Elizaveta nodded. “Your vampire is right. This man— What was his name? This man is probably witchborn—you say that he has left town?”
“Yes.” I didn’t give his name, and Elizaveta didn’t ask for it again.
“Safer for him,” she commented. “And if she is, indeed, a Love Talker, that would explain a few things I have wondered about her over the years.”
“Can she influence people over distance—like when the vampires mark one of the people they feed from?” Adam asked.
Elizaveta pursed her lips. “Possibly. Some of them have been known to do that.” Then her face cleared. “Oh, I see. You think that she might have been behind your explosion?”
“Ford died in custody,” said Adam. “And he died very much like your family did.”
“If they want to stop an alliance between the humans and the fae—and it is my understanding that they would do that—it could be the Hardestys behind the bombing.” She shrugged and waved her hands. “It might be a single incident; there are enough humans who would be appalled by this alliance. But the Hardesty family is famous for using others to do their work when they can.” She compressed her lips and nodded slowly. “It smells like something they would come up with—and given the death of this man who was supposed to be behind it all, I think it very likely to be them behind the incident. It cost them nothing and had the potential to forward their goals.”

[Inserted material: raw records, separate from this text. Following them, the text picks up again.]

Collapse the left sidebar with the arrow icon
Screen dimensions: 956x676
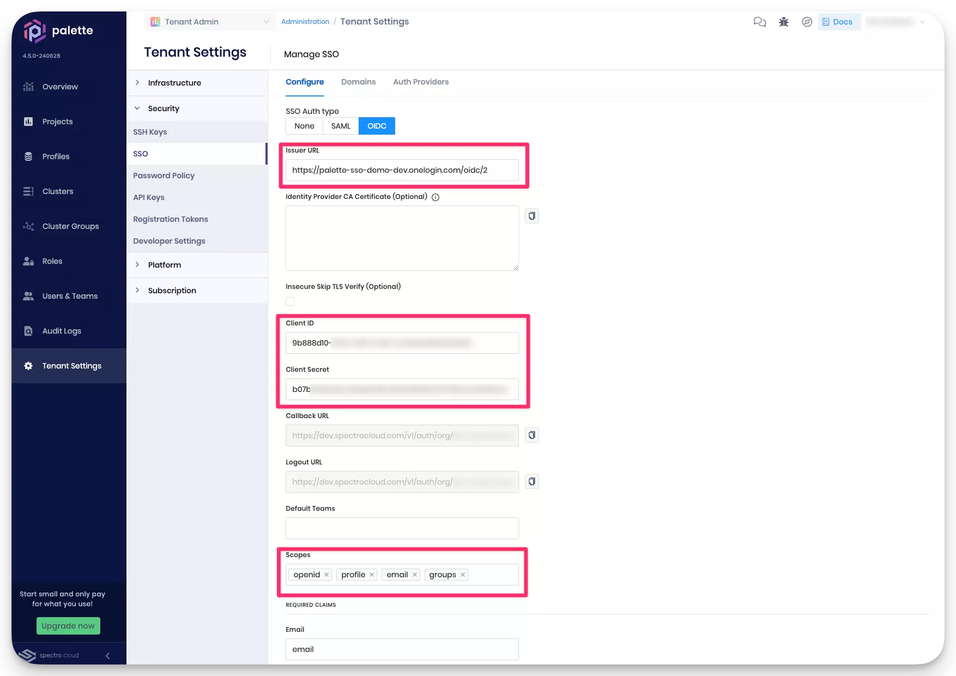pyautogui.click(x=107, y=656)
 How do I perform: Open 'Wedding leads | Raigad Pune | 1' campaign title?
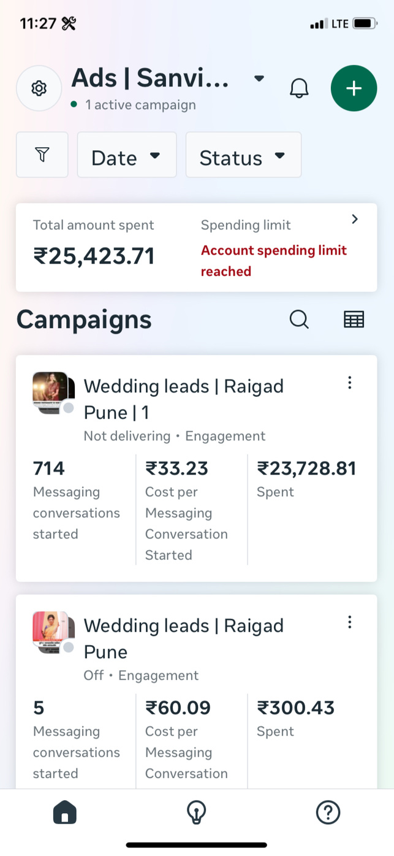tap(183, 399)
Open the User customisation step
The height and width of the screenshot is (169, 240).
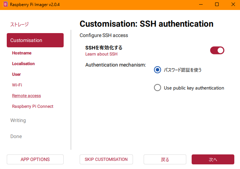point(16,74)
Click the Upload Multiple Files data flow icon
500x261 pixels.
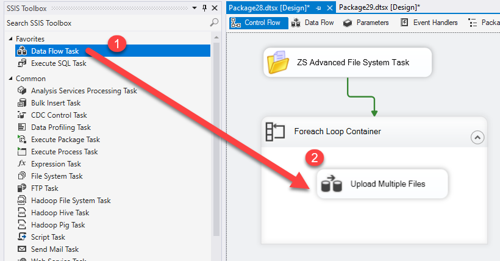point(331,184)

“You think that primarily, these witches have come to take over your territory,” said Adam.
She nodded decisively, but said, “It is too soon to tell. Sometimes they come one by one, others two by two.” She spoke that sentence in a singsong, as if it were a children’s rhyme. She shivered a little, looking old.
“Ah well,” she said. “I should find a hotel, do you think?” She had planned on staying here, I thought, until she found she could not cross our threshold.
“How worried should we be?” I asked her. “I mean, should we caution our werewolves?”
She frowned. “From the Love Talker, not much, I don’t think. I’ve never heard of one who could influence a werewolf. The Hardesty lineage has had a few who had the ability to persuade vampires. From the one who killed my family? It takes a lot more power to kill werewolves than it does humans. Adam told me that it was your assessment that all of my family died at the same time, no?”
I nodded. “All of your family, all of the animals—” I wasn’t going to tell her about Sherwood’s cat. She might try to claim it, and that would be bad all around.